Despite a high prevalence of erectile dysfunction (ED), only a quarter of men with the condition receive treatment for it, according to a recently published study.
A team led by Kevin T. McVary, MD, of Southern Illinois University School of Medicine in Springfield, used a commercial insurance database to identify 6.2 million men diagnosed with ED during a 12-month period ending June 2011.
Men who filled a prescription for a phosphodiesterase type 5 (PDE5) inhibitor, injection or urethral prostaglandins, or androgen replacement therapy (ART) were considered treated and those who received an ED diagnosis but did not fill a prescription were considered untreated. Only 25.4% of the cohort was treated during the study period, Dr. McVary and his colleagues reported online ahead of print in The Journal of Sexual Medicine.
Among the treated men, the most commonly prescribed medical therapies were PDE5 inhibitors (75.2%), followed by ART either as monotherapy or in combination therapy (30.6%). Men older than 60 years were significantly less likely to be treated than men aged 50–59 years. Treatment frequency did not vary as a function of the number of co-morbidities, according to the researchers.

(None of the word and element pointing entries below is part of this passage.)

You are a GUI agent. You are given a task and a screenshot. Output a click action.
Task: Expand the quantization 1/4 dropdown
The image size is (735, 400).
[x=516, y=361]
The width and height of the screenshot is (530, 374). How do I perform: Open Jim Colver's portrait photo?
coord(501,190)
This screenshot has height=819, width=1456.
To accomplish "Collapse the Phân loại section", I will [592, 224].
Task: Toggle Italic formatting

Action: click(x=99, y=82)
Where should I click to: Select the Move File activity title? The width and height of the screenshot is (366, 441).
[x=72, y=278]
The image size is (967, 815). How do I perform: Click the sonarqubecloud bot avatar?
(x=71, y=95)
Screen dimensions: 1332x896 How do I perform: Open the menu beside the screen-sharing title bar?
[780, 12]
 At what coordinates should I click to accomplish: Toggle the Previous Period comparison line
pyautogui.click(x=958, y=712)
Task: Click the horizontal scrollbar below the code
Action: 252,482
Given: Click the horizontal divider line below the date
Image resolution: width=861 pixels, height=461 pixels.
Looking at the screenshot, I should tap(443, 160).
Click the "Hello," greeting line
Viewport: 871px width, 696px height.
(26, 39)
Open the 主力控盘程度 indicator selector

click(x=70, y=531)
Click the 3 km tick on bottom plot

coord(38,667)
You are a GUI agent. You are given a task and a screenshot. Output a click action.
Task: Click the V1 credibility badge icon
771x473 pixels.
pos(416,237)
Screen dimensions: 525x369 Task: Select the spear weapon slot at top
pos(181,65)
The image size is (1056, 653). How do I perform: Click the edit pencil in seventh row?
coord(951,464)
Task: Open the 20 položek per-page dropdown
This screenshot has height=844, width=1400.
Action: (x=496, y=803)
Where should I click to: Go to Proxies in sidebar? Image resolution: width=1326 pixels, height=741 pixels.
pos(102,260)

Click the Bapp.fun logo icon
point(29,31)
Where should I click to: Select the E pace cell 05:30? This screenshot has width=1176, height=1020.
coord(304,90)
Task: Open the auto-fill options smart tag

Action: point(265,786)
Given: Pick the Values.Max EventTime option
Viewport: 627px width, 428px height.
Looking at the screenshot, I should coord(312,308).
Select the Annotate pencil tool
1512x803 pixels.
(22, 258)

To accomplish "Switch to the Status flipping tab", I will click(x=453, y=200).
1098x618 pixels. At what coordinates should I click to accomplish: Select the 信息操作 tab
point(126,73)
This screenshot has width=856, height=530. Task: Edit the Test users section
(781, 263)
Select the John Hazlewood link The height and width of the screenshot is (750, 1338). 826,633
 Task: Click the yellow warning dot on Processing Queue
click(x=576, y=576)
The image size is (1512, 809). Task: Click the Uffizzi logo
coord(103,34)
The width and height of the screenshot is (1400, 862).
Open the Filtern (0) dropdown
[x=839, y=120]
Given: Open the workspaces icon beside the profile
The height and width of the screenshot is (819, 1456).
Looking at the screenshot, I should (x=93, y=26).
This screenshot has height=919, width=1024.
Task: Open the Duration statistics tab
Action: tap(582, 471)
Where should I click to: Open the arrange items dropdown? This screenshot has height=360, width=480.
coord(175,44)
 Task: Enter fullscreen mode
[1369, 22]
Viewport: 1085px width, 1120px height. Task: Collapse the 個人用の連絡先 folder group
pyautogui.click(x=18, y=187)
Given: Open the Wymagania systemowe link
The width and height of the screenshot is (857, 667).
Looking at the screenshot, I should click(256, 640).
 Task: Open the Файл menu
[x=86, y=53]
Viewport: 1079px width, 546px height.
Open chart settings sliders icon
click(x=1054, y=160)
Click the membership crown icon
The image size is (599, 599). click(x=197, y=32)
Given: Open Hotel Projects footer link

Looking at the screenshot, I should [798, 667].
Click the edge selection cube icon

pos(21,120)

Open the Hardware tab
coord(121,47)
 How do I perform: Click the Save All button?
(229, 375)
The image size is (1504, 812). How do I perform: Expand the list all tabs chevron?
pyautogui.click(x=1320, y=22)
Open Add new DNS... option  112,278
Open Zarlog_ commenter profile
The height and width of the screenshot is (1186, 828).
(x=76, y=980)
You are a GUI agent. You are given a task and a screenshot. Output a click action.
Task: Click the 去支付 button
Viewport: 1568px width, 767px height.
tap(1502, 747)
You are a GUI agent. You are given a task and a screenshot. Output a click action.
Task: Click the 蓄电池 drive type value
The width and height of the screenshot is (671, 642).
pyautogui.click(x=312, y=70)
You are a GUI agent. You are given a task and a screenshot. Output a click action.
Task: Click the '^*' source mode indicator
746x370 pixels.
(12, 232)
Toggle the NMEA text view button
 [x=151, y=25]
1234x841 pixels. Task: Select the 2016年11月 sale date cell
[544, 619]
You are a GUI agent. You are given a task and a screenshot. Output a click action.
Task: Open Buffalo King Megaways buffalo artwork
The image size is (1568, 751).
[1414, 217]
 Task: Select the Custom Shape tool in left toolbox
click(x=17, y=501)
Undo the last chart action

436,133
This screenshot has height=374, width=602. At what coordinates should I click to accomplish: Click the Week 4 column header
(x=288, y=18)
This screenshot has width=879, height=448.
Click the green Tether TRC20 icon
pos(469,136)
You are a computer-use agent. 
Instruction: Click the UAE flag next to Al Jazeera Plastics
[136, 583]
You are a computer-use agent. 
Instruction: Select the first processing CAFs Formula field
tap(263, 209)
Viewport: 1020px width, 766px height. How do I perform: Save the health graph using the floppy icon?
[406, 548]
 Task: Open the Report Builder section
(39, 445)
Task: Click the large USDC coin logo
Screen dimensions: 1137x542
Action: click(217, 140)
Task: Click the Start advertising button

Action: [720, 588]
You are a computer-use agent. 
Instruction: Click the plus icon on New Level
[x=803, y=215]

To the investigators’ knowledge, this study is the first to report the frequency of associated ED medical therapies in a relatively large patient population.
“It has previously been assumed that a significant percentage of men suffer from ED and remain undiagnosed unless specifically questioned about this problem,” the researchers wrote. “Putatively, the most common reason for under-reporting of ED is patient embarrassment or decreased bother/severity. However, it has been shown that once the topic is initiated, patients become willing to discuss their potency issues.”